Speaking of pride, don't be prideful. Be open to the ideas of your
spouse, sometimes your idea is not the best idea. I know this is tricky because
if you knew your idea wasn't the best idea you would change it so it was the
best idea, so obviously your idea is the best idea.
Take an active interest in what your spouse cares about. I feel like
this really helps you get into their head and walk a mile in their shoes. (i.e.

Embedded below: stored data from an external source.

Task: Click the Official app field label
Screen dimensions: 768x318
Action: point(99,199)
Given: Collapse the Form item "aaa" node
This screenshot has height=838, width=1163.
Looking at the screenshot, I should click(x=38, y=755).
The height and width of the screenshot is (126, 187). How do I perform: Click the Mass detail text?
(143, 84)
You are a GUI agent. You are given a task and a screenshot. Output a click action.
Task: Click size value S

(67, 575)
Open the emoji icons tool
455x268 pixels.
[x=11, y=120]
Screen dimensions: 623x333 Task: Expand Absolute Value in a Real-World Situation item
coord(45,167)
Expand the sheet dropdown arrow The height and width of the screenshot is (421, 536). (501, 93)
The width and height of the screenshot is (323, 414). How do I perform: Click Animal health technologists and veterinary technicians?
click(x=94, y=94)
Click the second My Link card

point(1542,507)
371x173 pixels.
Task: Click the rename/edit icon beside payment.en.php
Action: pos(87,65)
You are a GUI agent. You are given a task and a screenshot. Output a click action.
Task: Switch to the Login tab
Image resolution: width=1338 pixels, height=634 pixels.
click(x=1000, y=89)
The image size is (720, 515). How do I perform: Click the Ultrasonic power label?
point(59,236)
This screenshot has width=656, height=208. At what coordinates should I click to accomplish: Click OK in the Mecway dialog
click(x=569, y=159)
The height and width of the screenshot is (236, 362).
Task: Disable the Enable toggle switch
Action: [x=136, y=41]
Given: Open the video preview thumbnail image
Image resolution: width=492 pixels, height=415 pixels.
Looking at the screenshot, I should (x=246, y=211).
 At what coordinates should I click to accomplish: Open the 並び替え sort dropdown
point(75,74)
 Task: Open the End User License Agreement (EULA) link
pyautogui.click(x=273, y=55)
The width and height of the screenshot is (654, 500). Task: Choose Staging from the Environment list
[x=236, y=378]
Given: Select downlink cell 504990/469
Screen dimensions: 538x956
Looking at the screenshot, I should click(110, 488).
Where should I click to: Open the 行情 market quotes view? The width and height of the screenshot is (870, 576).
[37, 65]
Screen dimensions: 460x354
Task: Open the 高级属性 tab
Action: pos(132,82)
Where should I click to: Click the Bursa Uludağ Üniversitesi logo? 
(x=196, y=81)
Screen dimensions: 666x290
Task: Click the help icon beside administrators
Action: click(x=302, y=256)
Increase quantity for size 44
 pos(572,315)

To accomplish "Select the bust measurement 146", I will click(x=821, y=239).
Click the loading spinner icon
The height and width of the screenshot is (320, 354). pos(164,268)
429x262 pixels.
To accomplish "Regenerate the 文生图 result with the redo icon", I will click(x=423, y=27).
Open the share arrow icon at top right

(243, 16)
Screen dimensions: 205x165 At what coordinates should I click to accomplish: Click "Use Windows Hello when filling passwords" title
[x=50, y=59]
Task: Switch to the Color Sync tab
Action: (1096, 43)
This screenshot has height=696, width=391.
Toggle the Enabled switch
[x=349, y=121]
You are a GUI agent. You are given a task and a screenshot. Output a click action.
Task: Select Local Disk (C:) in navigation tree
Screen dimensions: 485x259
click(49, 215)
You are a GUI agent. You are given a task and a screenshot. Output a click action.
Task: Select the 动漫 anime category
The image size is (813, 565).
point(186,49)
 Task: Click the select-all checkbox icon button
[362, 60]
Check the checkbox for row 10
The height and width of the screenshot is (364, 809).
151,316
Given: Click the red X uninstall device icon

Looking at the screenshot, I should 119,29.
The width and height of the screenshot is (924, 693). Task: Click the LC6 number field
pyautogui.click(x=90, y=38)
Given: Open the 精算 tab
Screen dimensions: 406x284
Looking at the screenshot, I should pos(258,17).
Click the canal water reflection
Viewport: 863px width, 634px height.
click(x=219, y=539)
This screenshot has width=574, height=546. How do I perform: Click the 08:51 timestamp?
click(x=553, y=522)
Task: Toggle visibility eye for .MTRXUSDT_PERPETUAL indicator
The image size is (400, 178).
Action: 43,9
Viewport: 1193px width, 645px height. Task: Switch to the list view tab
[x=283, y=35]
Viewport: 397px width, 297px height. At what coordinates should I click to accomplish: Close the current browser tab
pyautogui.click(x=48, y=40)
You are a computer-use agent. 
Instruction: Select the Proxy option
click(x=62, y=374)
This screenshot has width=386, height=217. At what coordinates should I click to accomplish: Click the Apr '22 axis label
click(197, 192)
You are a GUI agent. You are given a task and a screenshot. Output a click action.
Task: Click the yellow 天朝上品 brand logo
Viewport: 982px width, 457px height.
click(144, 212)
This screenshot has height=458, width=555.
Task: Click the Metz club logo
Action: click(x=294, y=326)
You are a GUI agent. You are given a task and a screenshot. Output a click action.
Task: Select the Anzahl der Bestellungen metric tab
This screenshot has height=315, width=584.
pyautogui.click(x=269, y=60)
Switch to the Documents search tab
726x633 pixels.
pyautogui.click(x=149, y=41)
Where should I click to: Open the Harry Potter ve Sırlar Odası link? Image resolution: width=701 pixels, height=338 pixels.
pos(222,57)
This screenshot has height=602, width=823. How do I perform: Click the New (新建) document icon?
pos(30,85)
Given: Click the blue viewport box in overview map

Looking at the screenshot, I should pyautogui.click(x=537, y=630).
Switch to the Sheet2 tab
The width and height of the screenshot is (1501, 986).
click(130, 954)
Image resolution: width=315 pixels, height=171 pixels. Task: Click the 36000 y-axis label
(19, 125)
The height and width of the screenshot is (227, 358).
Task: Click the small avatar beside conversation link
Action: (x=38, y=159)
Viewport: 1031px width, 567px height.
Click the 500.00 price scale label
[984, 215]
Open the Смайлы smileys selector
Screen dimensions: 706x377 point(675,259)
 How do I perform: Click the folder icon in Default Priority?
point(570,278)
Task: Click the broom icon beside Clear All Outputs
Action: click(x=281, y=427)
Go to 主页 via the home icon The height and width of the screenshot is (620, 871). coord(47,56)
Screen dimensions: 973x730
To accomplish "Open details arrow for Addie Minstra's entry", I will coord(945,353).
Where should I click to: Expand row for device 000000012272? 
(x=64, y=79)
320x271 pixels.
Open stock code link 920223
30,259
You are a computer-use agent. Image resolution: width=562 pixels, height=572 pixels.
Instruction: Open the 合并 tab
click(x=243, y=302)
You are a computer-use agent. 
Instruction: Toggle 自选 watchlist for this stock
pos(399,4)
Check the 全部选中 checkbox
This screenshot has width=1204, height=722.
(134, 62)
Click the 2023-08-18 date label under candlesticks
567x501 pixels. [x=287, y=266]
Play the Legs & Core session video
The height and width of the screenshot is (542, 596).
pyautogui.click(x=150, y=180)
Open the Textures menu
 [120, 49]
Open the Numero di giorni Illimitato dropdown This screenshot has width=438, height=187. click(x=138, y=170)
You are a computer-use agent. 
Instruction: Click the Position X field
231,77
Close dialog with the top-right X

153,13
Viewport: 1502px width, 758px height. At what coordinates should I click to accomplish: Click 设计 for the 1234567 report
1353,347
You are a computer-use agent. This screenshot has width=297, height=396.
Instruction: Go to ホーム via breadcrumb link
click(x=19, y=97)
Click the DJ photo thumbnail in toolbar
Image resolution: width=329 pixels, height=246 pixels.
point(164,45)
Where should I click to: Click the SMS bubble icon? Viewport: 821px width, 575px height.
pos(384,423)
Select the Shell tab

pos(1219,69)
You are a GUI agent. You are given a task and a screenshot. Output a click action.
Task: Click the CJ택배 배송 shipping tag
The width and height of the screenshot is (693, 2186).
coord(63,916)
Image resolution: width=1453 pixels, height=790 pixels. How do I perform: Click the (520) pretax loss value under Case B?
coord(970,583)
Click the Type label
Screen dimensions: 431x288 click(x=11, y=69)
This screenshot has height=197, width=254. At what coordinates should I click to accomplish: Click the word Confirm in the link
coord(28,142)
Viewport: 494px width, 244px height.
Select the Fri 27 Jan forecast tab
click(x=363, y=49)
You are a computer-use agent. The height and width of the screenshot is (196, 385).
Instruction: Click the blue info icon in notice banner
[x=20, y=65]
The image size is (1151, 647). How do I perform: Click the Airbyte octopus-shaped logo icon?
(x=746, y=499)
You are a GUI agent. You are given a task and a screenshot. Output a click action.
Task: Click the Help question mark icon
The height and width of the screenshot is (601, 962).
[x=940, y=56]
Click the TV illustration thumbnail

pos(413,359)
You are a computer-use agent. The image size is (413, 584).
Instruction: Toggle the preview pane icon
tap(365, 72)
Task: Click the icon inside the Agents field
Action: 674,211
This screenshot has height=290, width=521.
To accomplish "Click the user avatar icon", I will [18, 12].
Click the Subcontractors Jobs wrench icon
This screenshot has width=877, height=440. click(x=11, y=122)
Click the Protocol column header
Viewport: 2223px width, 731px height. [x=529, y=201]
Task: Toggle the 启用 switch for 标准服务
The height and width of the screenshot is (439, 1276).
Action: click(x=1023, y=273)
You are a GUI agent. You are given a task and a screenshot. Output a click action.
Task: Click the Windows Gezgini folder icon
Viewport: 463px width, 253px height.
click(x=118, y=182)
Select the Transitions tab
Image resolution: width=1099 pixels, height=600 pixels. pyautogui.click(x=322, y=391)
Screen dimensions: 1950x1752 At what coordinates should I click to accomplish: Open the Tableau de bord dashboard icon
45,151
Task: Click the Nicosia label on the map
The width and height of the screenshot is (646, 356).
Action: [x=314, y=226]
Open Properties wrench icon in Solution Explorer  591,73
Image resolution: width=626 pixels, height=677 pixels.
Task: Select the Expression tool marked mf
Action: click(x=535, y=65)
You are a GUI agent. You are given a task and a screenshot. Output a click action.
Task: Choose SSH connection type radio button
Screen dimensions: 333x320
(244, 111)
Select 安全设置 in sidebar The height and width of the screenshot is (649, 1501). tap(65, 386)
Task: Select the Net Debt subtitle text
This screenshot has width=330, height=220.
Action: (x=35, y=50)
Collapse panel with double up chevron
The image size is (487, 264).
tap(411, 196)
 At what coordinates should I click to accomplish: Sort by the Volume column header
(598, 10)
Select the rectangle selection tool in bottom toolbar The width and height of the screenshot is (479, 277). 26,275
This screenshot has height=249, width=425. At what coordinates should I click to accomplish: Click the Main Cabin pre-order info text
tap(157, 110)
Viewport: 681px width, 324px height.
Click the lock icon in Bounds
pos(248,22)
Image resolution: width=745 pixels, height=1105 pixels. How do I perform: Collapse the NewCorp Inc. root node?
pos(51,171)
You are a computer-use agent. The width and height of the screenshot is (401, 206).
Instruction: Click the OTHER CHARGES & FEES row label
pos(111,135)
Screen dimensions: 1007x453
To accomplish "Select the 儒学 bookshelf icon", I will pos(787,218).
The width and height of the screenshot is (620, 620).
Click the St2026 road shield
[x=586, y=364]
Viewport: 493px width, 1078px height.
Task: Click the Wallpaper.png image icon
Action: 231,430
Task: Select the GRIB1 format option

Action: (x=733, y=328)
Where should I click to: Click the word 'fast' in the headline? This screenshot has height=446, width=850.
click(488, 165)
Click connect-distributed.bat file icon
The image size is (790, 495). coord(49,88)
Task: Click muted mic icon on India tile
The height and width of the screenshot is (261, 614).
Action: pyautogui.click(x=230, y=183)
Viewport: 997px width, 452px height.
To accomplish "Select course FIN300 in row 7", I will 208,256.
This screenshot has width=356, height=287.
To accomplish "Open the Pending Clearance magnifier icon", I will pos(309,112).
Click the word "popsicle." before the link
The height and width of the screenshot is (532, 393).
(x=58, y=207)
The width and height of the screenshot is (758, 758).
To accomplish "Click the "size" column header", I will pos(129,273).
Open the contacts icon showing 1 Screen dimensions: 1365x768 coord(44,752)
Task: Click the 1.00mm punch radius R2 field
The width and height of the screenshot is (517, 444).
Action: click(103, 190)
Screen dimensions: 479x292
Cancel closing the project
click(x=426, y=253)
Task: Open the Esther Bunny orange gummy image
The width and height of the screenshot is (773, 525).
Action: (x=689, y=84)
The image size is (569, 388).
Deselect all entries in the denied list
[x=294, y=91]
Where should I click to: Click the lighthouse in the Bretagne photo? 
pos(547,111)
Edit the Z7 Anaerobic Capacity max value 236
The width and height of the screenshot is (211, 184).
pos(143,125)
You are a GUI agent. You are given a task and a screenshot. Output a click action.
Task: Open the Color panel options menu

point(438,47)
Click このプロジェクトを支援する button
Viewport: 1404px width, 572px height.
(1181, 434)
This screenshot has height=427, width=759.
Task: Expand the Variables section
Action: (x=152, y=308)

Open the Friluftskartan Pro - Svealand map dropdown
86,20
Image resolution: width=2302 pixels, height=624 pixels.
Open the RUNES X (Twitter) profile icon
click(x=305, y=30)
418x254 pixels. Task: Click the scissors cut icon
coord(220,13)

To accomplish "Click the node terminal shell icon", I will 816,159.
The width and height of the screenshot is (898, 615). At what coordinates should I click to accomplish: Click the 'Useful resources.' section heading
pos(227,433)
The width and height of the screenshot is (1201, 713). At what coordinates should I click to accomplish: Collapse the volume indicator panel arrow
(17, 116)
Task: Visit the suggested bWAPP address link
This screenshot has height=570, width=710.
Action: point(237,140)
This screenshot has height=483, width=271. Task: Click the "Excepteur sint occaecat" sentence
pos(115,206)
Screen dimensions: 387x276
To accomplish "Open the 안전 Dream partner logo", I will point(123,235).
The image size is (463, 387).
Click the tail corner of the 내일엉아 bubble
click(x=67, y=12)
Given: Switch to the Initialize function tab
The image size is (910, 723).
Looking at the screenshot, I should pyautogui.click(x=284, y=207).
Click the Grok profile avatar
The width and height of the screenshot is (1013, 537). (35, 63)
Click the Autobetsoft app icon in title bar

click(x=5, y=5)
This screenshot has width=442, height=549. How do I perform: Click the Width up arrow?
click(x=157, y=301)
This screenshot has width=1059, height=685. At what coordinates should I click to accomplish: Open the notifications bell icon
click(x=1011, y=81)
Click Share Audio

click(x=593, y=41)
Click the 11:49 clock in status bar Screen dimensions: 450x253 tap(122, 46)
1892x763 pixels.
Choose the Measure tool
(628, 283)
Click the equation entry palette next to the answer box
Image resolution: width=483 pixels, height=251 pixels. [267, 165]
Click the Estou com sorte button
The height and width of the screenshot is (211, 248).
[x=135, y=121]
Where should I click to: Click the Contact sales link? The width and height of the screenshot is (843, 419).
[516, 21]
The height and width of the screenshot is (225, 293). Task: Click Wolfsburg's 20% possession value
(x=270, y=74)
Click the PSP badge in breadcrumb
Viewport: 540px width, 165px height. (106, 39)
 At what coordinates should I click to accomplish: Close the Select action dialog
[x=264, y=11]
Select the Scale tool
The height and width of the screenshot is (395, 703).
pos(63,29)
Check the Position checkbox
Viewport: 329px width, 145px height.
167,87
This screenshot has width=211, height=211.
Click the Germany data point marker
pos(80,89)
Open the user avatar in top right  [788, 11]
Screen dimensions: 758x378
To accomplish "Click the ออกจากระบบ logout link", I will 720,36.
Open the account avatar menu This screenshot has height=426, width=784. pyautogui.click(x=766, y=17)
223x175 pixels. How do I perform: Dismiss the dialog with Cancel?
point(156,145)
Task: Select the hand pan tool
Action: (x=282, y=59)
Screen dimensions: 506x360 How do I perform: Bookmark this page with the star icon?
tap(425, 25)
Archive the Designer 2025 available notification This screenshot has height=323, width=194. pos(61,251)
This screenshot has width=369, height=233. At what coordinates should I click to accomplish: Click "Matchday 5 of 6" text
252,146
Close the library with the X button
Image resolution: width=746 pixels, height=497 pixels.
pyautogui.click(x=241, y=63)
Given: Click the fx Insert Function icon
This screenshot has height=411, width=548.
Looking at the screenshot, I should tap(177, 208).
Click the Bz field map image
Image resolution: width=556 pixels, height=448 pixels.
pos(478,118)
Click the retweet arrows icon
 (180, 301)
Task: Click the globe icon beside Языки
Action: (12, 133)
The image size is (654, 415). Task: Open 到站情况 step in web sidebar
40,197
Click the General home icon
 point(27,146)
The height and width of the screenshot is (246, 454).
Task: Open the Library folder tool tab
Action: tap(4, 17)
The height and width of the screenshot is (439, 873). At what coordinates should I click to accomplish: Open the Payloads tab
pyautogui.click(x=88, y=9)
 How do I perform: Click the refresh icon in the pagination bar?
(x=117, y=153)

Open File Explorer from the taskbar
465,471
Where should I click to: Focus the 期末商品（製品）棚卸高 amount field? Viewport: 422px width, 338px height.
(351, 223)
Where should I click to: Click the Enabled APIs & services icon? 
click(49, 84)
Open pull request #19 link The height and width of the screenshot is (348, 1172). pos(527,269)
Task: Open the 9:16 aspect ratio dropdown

If your husband likes hunting, you might want to consider going on a hunting
trip. Or if your wife really wants to reupholster the rocking chair, go to the
fabric store with her or at least make it possible for her to go.) When you
show that what's a big deal to them is important to you it helps to increase
unity and oneness.
Give lots of
hugs.
Eliza
Erickson
Know each
others likes and dislikes, be honest here.
ex. Scott
never scrubs the bathrooms, but washes dishes and sweeps no problem.
ex. I
never put oil in the car. But I always do scrub the toilets.
ex. Scott
doesn't like to watch chick flicks with me.
ex. I
don't like to watch hours and hours of football with Scott.
Have clear
expectations.
I think before
you get married and several times throughout marriage you have to re define
your expectations for life.
Ex. I
would like to have family home evening, and I would like the Husband to be in
charge.
Ex. I
would like you to help me put kids to bed
Ex. I
would like it if in our home we didn't watch R rated movies.
Ex. I
expect you to help with diapers.
Ex.
Husband expects wife to cook.
Ex. I
expect you to call me when you are coming home.
Then you can go
from there. Spouses cant live up to expectations they don't know
about. Neither is it fair to place an expectation like I expect you to
help me with diapers, but never verbally say it.
Lots of time
couples are fuming about expectations they haven't ever communicated about.
No keeping
Score!
I did this and
this and this and this and this and this. And so it is his turn to do
this. Look how much more I do than him!
Are you
kidding?!! I do this and this and this and this and this. Look at
how much more I do than her!
Each of you
have to give 100% and that 100% may look different to each person. NO one
has the same perspective. So you have to trust that your 100% is
enough. And your spouses 100% may look different. But it needs to be
enough too.
Pray together
In my opinion there
are two types of marriages. Teams, and Complimentary.
Team marriages
do everything together. They plan and execute family vacations
together. Paint rooms together. Cook anniversary dinner
together. Start family business together. They are huge planners
and executors.
Complimentary
Are two
overlapping Circles. They meet on somethings, but not on everything. And
they are happier when they don't have to do everything together. One may
plan the vacation, pack the car, get the food. The other might drive, or
perhaps they take turns driving but the other one made sure the oil was changed
and the tires pumped up.
Or perhaps one
does everything to go on the vacation, but the other one is super fun along the
way and keeps the kids laughing and playing nicely together etc.
Complimentary
don't plan together often. They have common goals, but they both do their
own thing to reach those goals.
With Mom and
Dad, I think Dad would like to be a team. But mom is more hardwired
complimentary. She tries to be a team player, but often times would just
be happier letting dad do his thing and she could do hers.
So if we were
going to text book it there would be two types of people, and 4 marriages
Team, Team
Team,
Complimentary
Complementary,
Team
Complimentary,
Complimentary.
I love team
marriages, where both people are team. I can't think of any in our
family, maybe Joseph and Eliza?
But there are
some team marriages in Scott's family and boy do they seem to be able to
conquer the world.
Scott and are are
Complimentary,
Complimentary.
I have team
tendencies because I am a daughter of Dad. But really we work
independently toward a unified common goal.
So depending on
what kind of people you are will effect what kind of marriage you have.
And it's good to know that marriages can look different and still be super
successful.
Nicolina Tanner
As far as scriptural direction, I heard my religion teacher today say that the sealer who officiated at his ceremony spoke of D&C 121:34-46. That is good family advice.